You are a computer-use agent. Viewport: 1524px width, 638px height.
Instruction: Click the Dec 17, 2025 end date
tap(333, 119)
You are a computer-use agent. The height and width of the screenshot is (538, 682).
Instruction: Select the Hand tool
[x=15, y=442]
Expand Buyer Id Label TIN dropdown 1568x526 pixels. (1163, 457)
...
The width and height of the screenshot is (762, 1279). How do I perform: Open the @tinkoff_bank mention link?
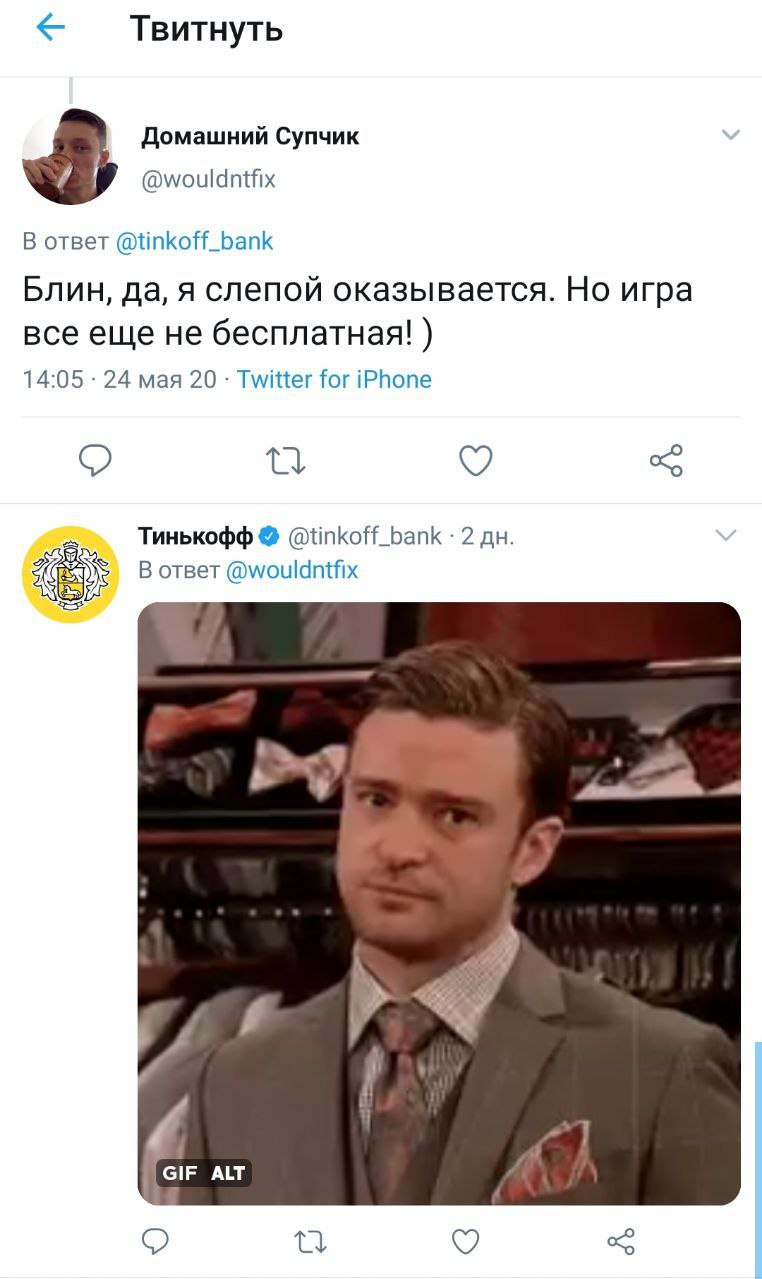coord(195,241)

[GIVEN REQUEST] Please express the records above, from the one containing "You are a computer-use agent. Viewport: 1524px" through the one containing "Expand Buyer Id", as a two-column CSV with the columns request and answer, one row per record. Put each value in a single quoted field and replace line breaks with spaces.

[RESPONSE TO THE EXERCISE]
request,answer
"You are a computer-use agent. Viewport: 1524px width, 638px height. Instruction: Click the Dec 17, 2025 end date","tap(333, 119)"
"You are a computer-use agent. The height and width of the screenshot is (538, 682). Instruction: Select the Hand tool","[x=15, y=442]"
"Expand Buyer Id Label TIN dropdown 1568x526 pixels.","(1163, 457)"